** Opening EXCERPTED RECORDS block **
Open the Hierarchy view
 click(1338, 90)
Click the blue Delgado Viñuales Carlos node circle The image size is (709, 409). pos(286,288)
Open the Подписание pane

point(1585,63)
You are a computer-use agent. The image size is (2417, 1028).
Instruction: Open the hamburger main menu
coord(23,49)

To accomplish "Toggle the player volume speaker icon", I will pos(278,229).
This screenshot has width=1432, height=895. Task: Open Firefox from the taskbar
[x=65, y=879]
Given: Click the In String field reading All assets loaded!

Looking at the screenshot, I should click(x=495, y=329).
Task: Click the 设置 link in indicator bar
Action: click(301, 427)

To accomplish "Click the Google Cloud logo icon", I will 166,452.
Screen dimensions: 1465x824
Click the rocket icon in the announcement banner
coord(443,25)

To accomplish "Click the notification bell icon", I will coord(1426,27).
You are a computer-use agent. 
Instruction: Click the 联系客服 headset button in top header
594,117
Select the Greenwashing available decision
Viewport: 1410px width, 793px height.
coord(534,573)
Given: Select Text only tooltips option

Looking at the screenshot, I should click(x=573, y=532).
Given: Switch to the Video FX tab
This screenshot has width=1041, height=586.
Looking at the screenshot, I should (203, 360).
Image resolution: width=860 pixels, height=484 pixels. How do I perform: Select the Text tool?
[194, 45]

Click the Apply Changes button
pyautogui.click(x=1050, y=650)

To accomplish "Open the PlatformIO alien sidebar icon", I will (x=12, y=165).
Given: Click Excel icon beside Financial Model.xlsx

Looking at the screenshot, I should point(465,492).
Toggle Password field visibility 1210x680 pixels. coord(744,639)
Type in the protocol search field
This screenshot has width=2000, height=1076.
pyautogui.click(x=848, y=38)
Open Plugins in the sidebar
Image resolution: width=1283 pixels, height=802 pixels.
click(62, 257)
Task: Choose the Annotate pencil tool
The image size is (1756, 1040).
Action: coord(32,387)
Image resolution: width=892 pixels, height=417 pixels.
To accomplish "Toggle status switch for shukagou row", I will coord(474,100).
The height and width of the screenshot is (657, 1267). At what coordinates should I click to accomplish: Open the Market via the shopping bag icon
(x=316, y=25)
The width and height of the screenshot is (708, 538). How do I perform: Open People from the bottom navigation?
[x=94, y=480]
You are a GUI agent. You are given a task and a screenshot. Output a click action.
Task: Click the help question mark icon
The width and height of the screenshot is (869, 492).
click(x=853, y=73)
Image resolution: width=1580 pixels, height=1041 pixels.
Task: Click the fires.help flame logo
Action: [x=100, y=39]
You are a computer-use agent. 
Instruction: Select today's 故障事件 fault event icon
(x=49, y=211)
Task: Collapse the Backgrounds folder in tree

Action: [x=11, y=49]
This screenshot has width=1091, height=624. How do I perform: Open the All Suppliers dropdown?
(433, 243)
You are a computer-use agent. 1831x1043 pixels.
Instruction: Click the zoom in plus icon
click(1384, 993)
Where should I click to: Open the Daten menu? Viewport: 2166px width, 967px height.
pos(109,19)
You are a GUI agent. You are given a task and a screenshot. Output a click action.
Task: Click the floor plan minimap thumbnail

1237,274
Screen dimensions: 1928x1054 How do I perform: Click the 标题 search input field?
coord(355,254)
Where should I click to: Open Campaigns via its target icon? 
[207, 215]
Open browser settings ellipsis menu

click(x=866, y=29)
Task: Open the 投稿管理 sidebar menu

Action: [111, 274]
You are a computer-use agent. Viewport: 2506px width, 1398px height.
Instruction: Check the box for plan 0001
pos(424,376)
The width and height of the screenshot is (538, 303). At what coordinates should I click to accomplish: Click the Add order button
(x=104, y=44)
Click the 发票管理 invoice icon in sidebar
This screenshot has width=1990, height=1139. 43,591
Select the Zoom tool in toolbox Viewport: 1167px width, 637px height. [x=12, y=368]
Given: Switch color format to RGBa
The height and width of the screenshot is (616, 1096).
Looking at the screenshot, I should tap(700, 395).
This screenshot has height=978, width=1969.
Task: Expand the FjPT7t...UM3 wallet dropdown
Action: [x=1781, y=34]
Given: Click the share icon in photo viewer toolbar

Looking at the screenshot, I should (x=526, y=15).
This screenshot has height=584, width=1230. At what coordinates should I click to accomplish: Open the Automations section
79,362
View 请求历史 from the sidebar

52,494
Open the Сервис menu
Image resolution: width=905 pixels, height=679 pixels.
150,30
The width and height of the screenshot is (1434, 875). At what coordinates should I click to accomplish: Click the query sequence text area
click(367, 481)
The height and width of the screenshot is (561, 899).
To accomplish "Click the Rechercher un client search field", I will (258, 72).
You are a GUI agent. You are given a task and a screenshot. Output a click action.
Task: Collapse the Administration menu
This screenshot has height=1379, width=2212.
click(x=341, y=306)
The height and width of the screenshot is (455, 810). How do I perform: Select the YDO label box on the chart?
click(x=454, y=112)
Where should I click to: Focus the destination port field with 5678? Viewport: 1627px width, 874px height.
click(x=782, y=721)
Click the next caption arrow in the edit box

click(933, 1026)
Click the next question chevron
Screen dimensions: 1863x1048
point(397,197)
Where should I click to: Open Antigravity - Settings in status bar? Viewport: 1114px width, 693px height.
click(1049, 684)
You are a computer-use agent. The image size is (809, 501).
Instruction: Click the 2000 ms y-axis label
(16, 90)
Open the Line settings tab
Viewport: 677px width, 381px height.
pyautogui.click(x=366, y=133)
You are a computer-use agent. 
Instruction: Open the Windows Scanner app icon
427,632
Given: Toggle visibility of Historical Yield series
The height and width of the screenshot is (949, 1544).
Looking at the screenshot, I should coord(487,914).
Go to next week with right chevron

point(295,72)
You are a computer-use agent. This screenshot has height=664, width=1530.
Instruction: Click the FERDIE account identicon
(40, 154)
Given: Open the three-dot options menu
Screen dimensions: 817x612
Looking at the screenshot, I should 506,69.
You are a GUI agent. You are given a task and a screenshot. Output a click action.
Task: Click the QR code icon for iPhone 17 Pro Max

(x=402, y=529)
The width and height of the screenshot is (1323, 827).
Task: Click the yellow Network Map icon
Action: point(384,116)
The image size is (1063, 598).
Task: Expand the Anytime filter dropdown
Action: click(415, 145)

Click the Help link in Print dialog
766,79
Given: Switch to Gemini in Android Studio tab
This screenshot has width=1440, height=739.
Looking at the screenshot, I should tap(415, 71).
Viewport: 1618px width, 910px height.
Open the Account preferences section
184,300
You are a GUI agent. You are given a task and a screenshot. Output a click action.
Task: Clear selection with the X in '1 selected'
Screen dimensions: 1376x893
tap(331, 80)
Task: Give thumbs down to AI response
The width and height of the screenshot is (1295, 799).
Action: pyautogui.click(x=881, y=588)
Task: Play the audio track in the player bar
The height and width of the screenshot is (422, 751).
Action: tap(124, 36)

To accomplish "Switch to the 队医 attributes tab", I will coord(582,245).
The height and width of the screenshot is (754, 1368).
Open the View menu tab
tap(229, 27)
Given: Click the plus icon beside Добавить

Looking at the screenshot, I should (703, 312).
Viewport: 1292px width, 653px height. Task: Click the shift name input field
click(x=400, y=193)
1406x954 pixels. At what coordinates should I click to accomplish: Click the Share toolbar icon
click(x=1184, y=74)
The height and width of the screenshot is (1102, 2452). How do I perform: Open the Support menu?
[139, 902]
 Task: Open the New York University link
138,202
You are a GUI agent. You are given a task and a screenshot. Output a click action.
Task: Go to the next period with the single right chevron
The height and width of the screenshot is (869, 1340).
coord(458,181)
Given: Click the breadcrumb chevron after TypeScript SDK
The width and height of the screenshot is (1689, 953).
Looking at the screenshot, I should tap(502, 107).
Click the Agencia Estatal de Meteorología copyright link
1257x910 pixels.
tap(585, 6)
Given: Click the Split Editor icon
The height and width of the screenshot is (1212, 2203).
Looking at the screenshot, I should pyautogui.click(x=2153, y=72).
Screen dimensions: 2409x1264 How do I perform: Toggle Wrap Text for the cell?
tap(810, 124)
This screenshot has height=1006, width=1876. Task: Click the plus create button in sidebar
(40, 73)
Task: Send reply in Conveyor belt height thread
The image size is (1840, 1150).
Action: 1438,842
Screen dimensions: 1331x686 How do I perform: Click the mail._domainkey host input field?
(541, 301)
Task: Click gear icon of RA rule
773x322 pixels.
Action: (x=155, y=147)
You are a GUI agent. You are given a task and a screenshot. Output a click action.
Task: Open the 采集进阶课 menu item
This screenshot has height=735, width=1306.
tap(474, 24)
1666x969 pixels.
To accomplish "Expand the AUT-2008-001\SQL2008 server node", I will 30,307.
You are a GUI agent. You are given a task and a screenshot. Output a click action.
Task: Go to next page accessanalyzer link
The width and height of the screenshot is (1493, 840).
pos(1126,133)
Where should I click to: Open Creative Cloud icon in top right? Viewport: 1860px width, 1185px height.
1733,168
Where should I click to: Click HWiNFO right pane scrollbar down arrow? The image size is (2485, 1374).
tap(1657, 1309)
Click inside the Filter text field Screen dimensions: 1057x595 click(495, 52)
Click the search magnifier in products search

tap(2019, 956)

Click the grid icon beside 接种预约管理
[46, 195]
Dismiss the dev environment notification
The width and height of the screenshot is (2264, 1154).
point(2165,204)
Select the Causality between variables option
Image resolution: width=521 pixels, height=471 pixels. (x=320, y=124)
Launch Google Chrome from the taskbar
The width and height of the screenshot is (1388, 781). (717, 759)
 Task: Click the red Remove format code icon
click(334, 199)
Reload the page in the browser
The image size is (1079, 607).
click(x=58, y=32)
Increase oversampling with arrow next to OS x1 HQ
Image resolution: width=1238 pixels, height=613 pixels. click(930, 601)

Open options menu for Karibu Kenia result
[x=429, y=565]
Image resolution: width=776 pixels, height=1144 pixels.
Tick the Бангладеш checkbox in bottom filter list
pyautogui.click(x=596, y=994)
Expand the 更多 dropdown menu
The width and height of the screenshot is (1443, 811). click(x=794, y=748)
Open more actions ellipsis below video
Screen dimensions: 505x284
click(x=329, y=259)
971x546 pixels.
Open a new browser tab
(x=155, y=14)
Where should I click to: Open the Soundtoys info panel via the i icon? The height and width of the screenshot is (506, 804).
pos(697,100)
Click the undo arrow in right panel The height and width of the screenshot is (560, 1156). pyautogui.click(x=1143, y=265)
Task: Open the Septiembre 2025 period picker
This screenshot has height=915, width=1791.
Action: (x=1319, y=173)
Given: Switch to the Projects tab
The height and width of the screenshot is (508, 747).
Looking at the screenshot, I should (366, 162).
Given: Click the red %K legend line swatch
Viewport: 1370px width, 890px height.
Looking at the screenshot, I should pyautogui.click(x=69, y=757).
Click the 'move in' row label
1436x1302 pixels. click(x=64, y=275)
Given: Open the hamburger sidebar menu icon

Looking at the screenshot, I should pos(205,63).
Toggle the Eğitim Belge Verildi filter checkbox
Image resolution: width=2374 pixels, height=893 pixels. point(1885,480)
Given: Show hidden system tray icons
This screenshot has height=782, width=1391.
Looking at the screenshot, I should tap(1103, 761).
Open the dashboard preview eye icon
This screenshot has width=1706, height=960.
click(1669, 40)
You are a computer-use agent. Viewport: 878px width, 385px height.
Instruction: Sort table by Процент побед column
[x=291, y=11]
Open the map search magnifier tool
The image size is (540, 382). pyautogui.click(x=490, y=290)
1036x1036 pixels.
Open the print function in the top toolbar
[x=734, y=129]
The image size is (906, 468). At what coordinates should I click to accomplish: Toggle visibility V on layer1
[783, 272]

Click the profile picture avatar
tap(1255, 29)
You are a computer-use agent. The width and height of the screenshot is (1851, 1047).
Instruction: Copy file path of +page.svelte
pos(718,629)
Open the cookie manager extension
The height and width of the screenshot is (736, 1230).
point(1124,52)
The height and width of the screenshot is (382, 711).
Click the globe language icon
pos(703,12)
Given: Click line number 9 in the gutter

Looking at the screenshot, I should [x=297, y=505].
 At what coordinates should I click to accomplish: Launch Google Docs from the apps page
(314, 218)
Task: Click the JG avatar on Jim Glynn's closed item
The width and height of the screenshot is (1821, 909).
** Closing EXCERPTED RECORDS block **
WORK INSTRUCTIONS » Would you retype exactly the lines above, from the line with "The height and width of the screenshot is (949, 1544)." to the line with "Task: Clear selection", with both end lines kept and nothing more?

ANSWER BELOW »
The height and width of the screenshot is (949, 1544).
Looking at the screenshot, I should coord(487,914).
Go to next week with right chevron

point(295,72)
You are a computer-use agent. This screenshot has height=664, width=1530.
Instruction: Click the FERDIE account identicon
(40, 154)
Given: Open the three-dot options menu
Screen dimensions: 817x612
Looking at the screenshot, I should 506,69.
You are a GUI agent. You are given a task and a screenshot. Output a click action.
Task: Click the QR code icon for iPhone 17 Pro Max

(x=402, y=529)
The width and height of the screenshot is (1323, 827).
Task: Click the yellow Network Map icon
Action: point(384,116)
The image size is (1063, 598).
Task: Expand the Anytime filter dropdown
Action: click(415, 145)

Click the Help link in Print dialog
766,79
Given: Switch to Gemini in Android Studio tab
This screenshot has width=1440, height=739.
Looking at the screenshot, I should tap(415, 71).
Viewport: 1618px width, 910px height.
Open the Account preferences section
184,300
You are a GUI agent. You are given a task and a screenshot. Output a click action.
Task: Clear selection with the X in '1 selected'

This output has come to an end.